Common sources include:
- personal savings
- fixed deposits
- maturity of investments
- family support
- sale proceeds from another asset
- bonus or business surplus
Practical point
The source should be:
- legal
- traceable
- properly documented, where needed
This matters because lenders may ask for bank statements and financial proof during loan processing.
4. Down Payment assistance programs
This section needs practical honesty.
India does not have one universal “down payment assistance” system like some foreign markets. But there aregovernment-linked housing support schemes in some cases.
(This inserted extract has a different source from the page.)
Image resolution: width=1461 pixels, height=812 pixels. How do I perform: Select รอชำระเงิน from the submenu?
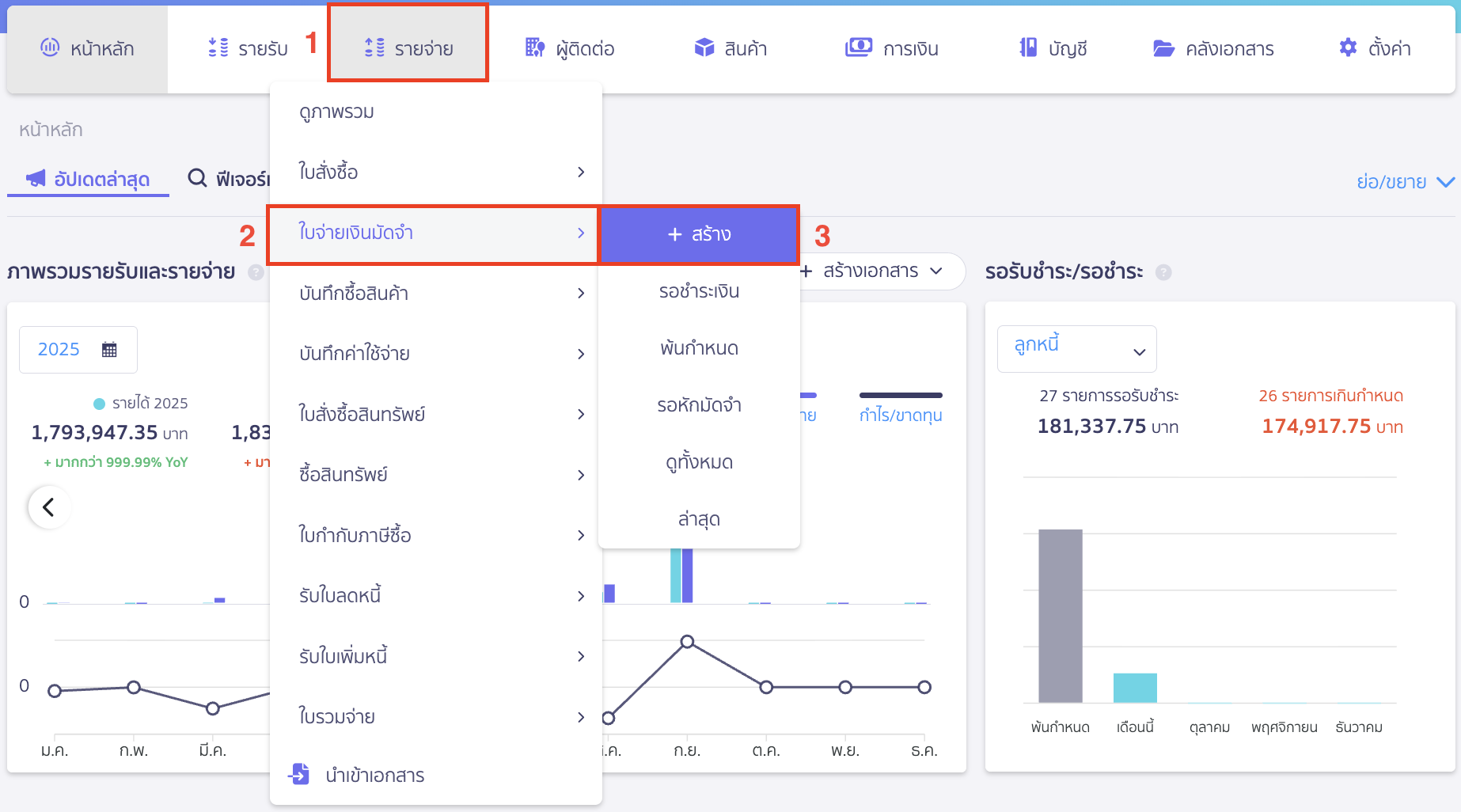click(699, 291)
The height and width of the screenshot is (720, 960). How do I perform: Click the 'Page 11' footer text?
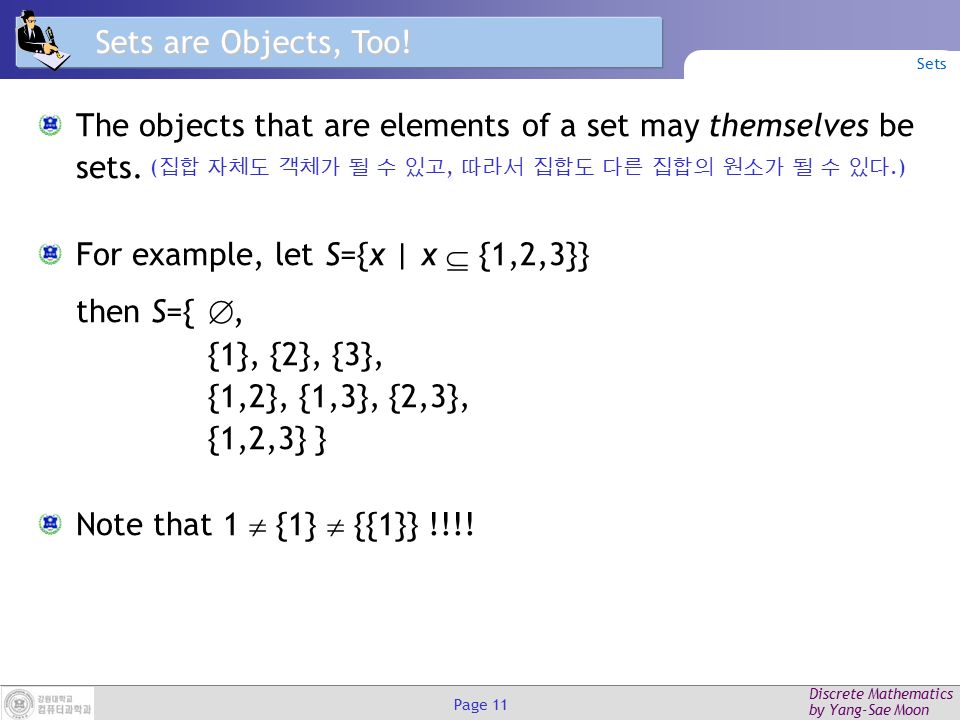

The main relevant support route
PMAY-U 2.0 allows eligible urban families without a pucca house to seek support under different verticals, including an Interest Subsidy Scheme for home purchase or construction, subject to eligibility. Official 2025 government communication says EWS, LIG, and MIG families without a pucca house can be eligible under PMAY-U 2.0.
Important truth
This is not the same as the government simply paying your down payment directly.
It can help through:
- subsidy support
- affordability improvement
- lower effective loan burden in eligible cases
Other practical support routes buyers use
- family contribution
- employer support, in some rare cases
- selling an old property and using the proceeds
- choosing a smaller ticket-size property to reduce the upfront burden
5. Impact of Down Payment size on home loan terms
This is where the down payment becomes very important.
A bigger down payment usually improves the overall loan structure.
A larger down payment can help in these ways:
- lower loan amount
- lower EMI
- lower total interest outgo
- lower LTV
- stronger loan profile
A smaller down payment can lead to:
- higher loan amount
- higher EMI
- more total interest over time
- tighter affordability
Simple comparison
| Basis | Smaller Down Payment | Larger Down Payment |
| Loan amount | Higher | Lower |
| EMI | Higher | Lower |
| Interest burden | Higher | Lower |
| LTV | Higher | Lower |
| Buyer comfort | More pressure | Better control |
Practical example
If two buyers purchase similar properties, the buyer putting more money upfront usually carries a lighter EMI burden over the loan tenure.
That is why the size of the down payment affects home loan comfort in a real way.
6. A simple example
Suppose a buyer wants to purchase a flat worth ₹70 lakh.
If the lender finances 80%, the loan may be ₹56 lakh.
The buyer may then need to arrange:
- ₹14 lakh as down payment
- plus stamp duty, registration, and other charges, which may still be separate
So the real upfront requirement is often more than just the down payment.
7. Common mistakes people make
1. Thinking the bank funds the full property cost
That usually does not happen.
2. Forgetting stamp duty and registration
These are often separate from the financed amount under LTV norms.
3. Using all savings for the down payment
That leaves no buffer for emergencies or final transaction costs.
4. Confusing down payment with token money
These are different things.
5. Ignoring the EMI impact
A lower down payment today can mean a much heavier EMI later.
8. FAQs
1. What is a down payment in real estate?
It is the amount the buyer pays from their own funds while purchasing the property.
2. How much down payment is usually needed in India?
In many cases, buyers should be ready for around 10% to 20%, depending on the lender’s LTV and the loan size.
3. Is the down payment different from the stamp duty and registration?
Yes. Stamp duty and registration are separate transaction costs and are often not fully covered in the financed amount for LTV purposes.
4. Can PMAY help with home-buying affordability?
Yes, eligible beneficiaries under PMAY-U 2.0 may get support through scheme benefits such as interest subsidy structures, subject to eligibility and scheme rules.
5. Does a larger down payment improve loan terms?
Usually yes. It reduces the loan amount, EMI, and total interest burden.
6. Can the down payment come from family support?
Yes, in practice many buyers use savings, family support, or other legitimate funds, provided the source is clear and manageable.